Ahora, ¿por qué hace falta pasar del plano del acto aislado a la formulación de una totalidad circular medio-fin-medio? La contestación, en el fondo, es sencilla. La división social del trabajo crea la interdependencia total de todos los actos y también impone la necesidad de investigarlos en su interdependencia. La división del trabajo en cuanto objeto básico de las ciencias sociales determina la especificidad de estas y exige el uso de una lógica (dialéctica, compleja) de la interdependencia. Este es un problema metodológico fundamental que la ciencia social positivista evita discutir. Por ejemplo, Parsons hablaba de la conveniencia de no partir del acto parcial sino más bien de la estructura status-rol. Pero no es un problema de conveniencia, sino de necesidad. Más aún, es un problema cuya investigación destruiría la metodología positivista en sus mismas raíces.

Veamos ahora el problema de la formulación de mecanismos de funcionamiento perfecto («concepto límite»). Partimos de la articulación de la totalidad social; articulación que, en términos generales, describimos por la relación medio-fin-medio. En las teorías económicas y sociológicas más concretas la relación medio-fin se traduce en términos de consumo-inversión, ingreso-gasto o de rol-expectativas y gratificación, etc. Pero luego se procede con una especie de cálculo infinitesimal del circuito medio-fin. Para llegar a un modelo límite, podríamos suponer que no hay ningún tipo de actuación de acuerdo con valores, tal como lo concibe Max Weber. Entonces se eligen siempre los medios más eficaces para alcanzar cada fin y se escogen los fines según la conveniencia individual. No hay valores que limiten la organización de la producción ni necesidades que limiten el consumo. Sólo hay "función de producción" y "preferencias". Es el modelo del concepto límite que introduce necesariamente los supuestos que permiten concebirlo. El modelo de la competencia perfecta, el modelo de la planificación racional, el modelo funcionalista del equilibrio integrado, el modelo de equilibrio general competitivo, etc., tendrían ese carácter. En última instancia, este tipo de "paso al límite" requiere supuestos trascendentales que podemos denominar, siguiendo a Marx, división del trabajo voluntaria y a priori, o, en el lenguaje de la economía, movilidad absoluta de los factores y previsión perfecta. Pero este es otro punto que luego hay que abordar.
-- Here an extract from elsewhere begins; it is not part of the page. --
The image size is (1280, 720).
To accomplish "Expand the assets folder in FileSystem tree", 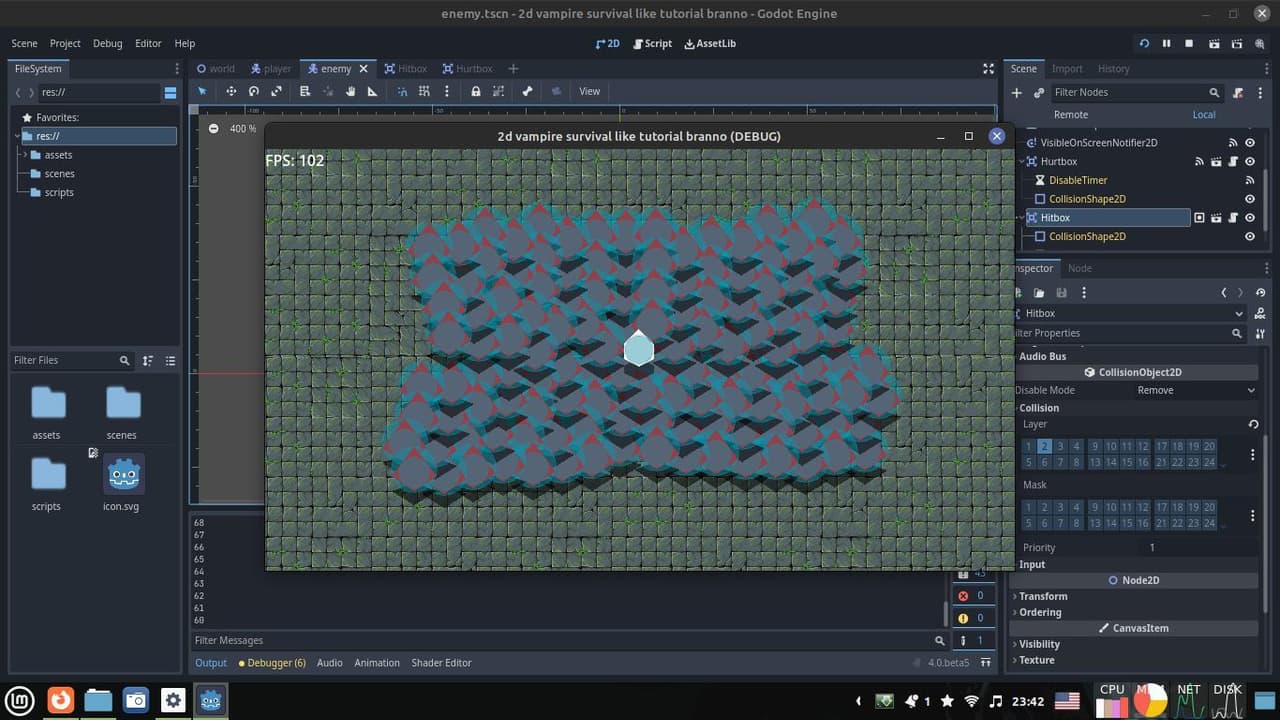I will coord(24,155).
Por ahora debemos preguntarnos: ¿en realidad se excluyen todos los valores en esta aproximación/reducción, o sólo ciertos valores –los valores del bien común? Si el trabajo infantil no está prohibido; si no hay regulación ecológica alguna sobre el uso de la tierra, de los recursos naturales o de los residuos y contaminantes; si la contratación y el despido de trabajadores/as por parte de los empresarios es "libre", etc., etc.; entonces ciertamente se podría maximizar el circuito económico en el plazo inmediato (aunque eso no sea sostenible a la larga); pero esta «máxima eficiencia» es ciertamente un valor que se impone sobre todos los demás. Y si los medios alternativos se consideran escasos, esta «escasez» ¿es un simple hecho físico, o se refiere a conductas sociales, a orientaciones de la acción ancladas en la sociedad?
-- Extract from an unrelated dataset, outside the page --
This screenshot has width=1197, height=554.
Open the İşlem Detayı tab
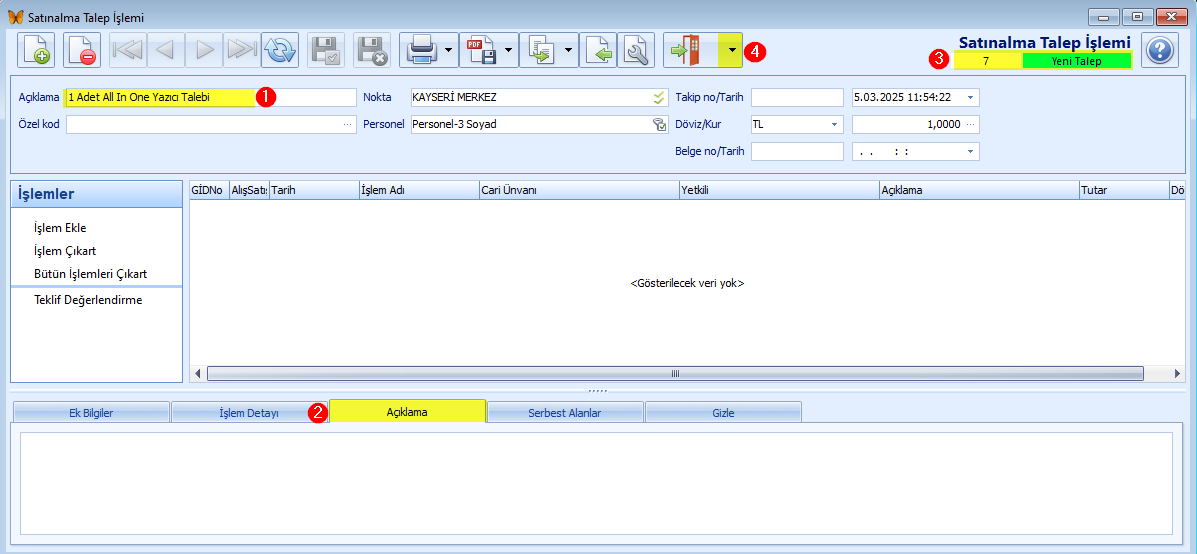(249, 413)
Estos y otros valores están implícitos en la formulación de tales conceptos límite de optimización. Se parte de reglas o normas explícitas que hagan posible el funcionamiento de una economía capitalista, como la propiedad privada, el trabajo "libre" y el intercambio no forzoso de objetos, para llegar, necesariamente, a la intromisión de estos valores por lo general implícitos: la igualdad formal, el intercambio voluntario entre individuos propietarios, el respeto de la propiedad privada y de los contratos, la máxima eficiencia, la disciplina en el trabajo, la escasez como conducta y, en general, la ética funcional del mercado. No hay tal neutralidad valórica de la ciencia, ni siquiera en la «economía pura».